Required action >> Complete, exact copies of all entries are needed.

** Excerpted records follows **

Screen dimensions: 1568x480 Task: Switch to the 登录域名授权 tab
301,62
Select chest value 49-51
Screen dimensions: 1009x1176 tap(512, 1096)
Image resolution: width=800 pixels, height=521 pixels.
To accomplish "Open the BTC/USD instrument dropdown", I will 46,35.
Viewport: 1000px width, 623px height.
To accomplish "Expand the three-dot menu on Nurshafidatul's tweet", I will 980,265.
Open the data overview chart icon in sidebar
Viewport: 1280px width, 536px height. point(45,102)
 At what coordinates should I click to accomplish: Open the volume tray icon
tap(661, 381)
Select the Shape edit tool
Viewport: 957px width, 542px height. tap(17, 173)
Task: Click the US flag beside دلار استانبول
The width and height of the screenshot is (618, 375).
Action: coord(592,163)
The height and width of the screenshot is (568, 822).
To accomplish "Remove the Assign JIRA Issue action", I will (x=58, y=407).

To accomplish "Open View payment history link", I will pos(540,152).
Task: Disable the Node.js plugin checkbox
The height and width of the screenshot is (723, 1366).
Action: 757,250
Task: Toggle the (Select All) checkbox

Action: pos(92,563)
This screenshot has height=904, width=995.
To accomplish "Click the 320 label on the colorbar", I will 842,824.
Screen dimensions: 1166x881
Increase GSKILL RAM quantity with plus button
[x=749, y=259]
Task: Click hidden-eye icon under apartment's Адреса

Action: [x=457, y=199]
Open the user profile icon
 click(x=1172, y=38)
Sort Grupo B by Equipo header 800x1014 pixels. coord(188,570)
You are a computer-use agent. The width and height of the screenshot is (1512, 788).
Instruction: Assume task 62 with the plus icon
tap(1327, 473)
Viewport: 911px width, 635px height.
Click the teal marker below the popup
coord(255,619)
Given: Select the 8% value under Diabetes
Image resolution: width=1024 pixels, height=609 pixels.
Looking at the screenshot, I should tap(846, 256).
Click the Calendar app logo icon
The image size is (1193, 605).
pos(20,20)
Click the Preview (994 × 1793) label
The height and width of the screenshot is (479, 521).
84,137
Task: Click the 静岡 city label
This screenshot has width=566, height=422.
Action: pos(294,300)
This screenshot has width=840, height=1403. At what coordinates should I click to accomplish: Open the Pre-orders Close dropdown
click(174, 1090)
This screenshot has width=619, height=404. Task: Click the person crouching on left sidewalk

** End of Excerpted records **

Written reply >>
Screen dimensions: 1568x480 Task: Switch to the 登录域名授权 tab
301,62
Select chest value 49-51
Screen dimensions: 1009x1176 tap(512, 1096)
Image resolution: width=800 pixels, height=521 pixels.
To accomplish "Open the BTC/USD instrument dropdown", I will 46,35.
Viewport: 1000px width, 623px height.
To accomplish "Expand the three-dot menu on Nurshafidatul's tweet", I will 980,265.
Open the data overview chart icon in sidebar
Viewport: 1280px width, 536px height. point(45,102)
 At what coordinates should I click to accomplish: Open the volume tray icon
tap(661, 381)
Select the Shape edit tool
Viewport: 957px width, 542px height. tap(17, 173)
Task: Click the US flag beside دلار استانبول
The width and height of the screenshot is (618, 375).
Action: coord(592,163)
The height and width of the screenshot is (568, 822).
To accomplish "Remove the Assign JIRA Issue action", I will (x=58, y=407).

To accomplish "Open View payment history link", I will pos(540,152).
Task: Disable the Node.js plugin checkbox
The height and width of the screenshot is (723, 1366).
Action: 757,250
Task: Toggle the (Select All) checkbox

Action: pos(92,563)
This screenshot has height=904, width=995.
To accomplish "Click the 320 label on the colorbar", I will 842,824.
Screen dimensions: 1166x881
Increase GSKILL RAM quantity with plus button
[x=749, y=259]
Task: Click hidden-eye icon under apartment's Адреса

Action: [x=457, y=199]
Open the user profile icon
 click(x=1172, y=38)
Sort Grupo B by Equipo header 800x1014 pixels. coord(188,570)
You are a computer-use agent. The width and height of the screenshot is (1512, 788).
Instruction: Assume task 62 with the plus icon
tap(1327, 473)
Viewport: 911px width, 635px height.
Click the teal marker below the popup
coord(255,619)
Given: Select the 8% value under Diabetes
Image resolution: width=1024 pixels, height=609 pixels.
Looking at the screenshot, I should tap(846, 256).
Click the Calendar app logo icon
The image size is (1193, 605).
pos(20,20)
Click the Preview (994 × 1793) label
The height and width of the screenshot is (479, 521).
84,137
Task: Click the 静岡 city label
This screenshot has width=566, height=422.
Action: pos(294,300)
This screenshot has width=840, height=1403. At what coordinates should I click to accomplish: Open the Pre-orders Close dropdown
click(174, 1090)
This screenshot has width=619, height=404. Task: Click the person crouching on left sidewalk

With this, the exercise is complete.